The silver lining of this sad little tale is that I remain of buoyant mood despite being forced to work in conditions that would be positively sweltering were it not for the office’s highly capable air conditioning system. As you might guess, I was recently able to indulge in one of my favourite pastimes – becoming inexplicably, albeit cathartically, angry at airports.

It never fails to enervate me that they persist with the ludicrous fiction that flying is a glamorous mode of travel. So glamorous in fact that the only things available for purchase are sunglasses, perfume, booze, poor quality, high cost clothes in lime green and hot pink, cigarettes (albeit only on one’s return) and electronics. Because nothing says ‘impulse buy’ like a desktop computer.

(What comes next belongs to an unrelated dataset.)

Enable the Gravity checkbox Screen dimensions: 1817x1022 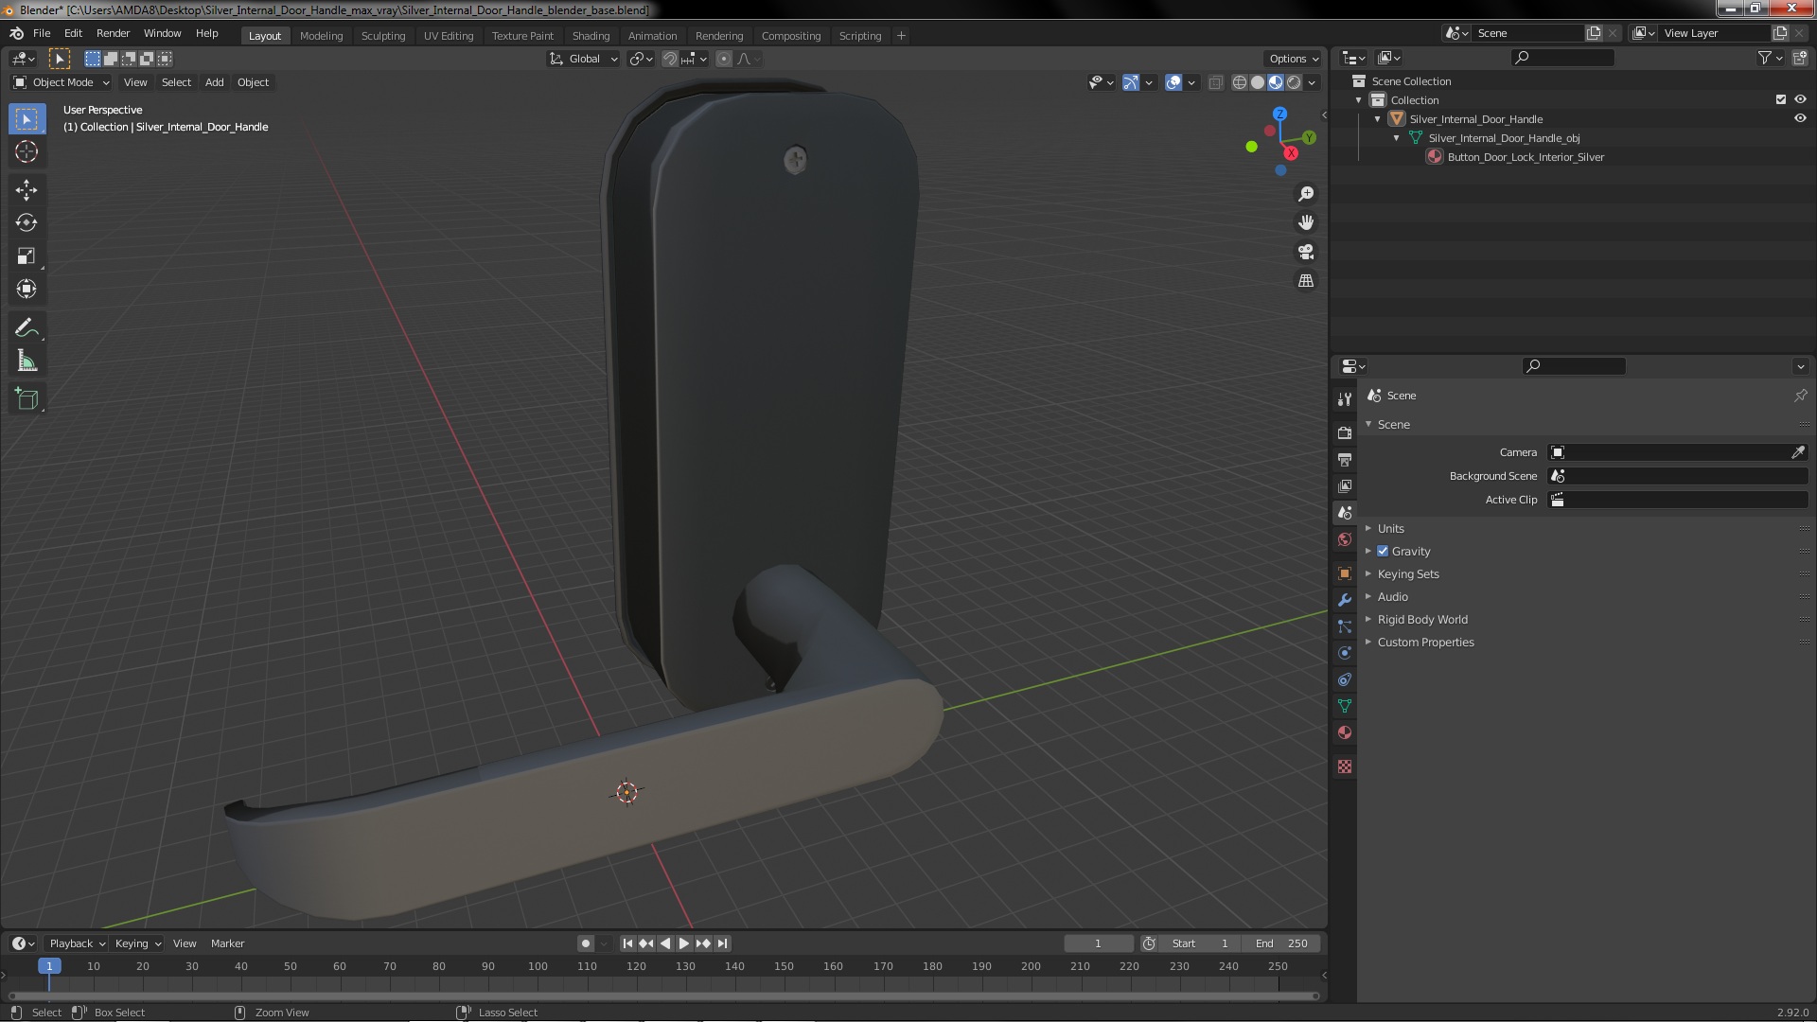[1383, 551]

I suppose that if you’re going to spend that much money on a polo shirt you damn well want to make sure that no one can miss it. It seems a sad irony that the people who can be least trusted to spend money wisely and with taste are the ones who have plenty of it. Money, not taste – that’s a given, unfortunately.

And don’t get me started on the food, the purveyors of which exist to cater purely for those whose dollars exceed their quotient of taste buds.

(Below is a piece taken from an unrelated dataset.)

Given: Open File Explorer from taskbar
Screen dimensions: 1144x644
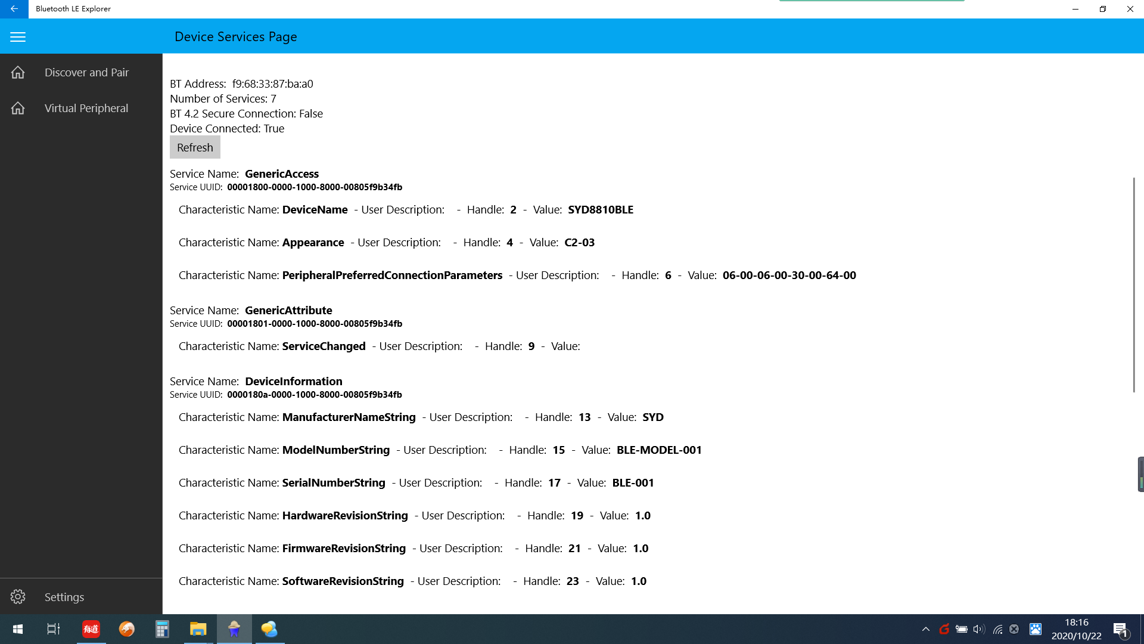Looking at the screenshot, I should (x=198, y=629).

In fact I became so apoplectic when forced to produce a passport and boarding pass in order to buy a bottle of water (you wouldn’t believe the cost) that I felt I might explode into a puce fireball. But I remembered too late that one mustn’t use words like ‘explode’ or ‘bomb’ in an airport.

At least the chap who performed the cavity search had nimble, gentle fingers that reminded me of those long ago days at Charterhouse.

I find the airport bookshops these days to stock a much narrower range of reading material; confined largely to the chart toppers and such literature as has previously been adapted into picture shows for the masses. They are indisputably harder to comprehend, with new categories like ‘genuinely true crime thriller’ and ‘dirty gubbins’ replacing those of my youth. I found an entire shelf apiece dedicated to those three fifty shades books I once had the misfortune of skimming through twice each from cover to cover. My ex-wife says she flicked through it.

But alas, happiness is fleeting and I fear the post-holiday blues will soon overcome the invigorating rage of the departure lounge.

It was dark upon my return and the seductive night air put me in mind me of you, which in turn left me with a short-lived but profound sadness. I deeply regret the manner of our parting and the pain we caused your husband – I’ve heard his new album by the way, exceptional. I received your regards and hope in turn that you still have the rose I gifted you, not to mention the lock of my hair. And I hope your husband has repaired that ratty old raincoat of his, because it does suit him rather famously.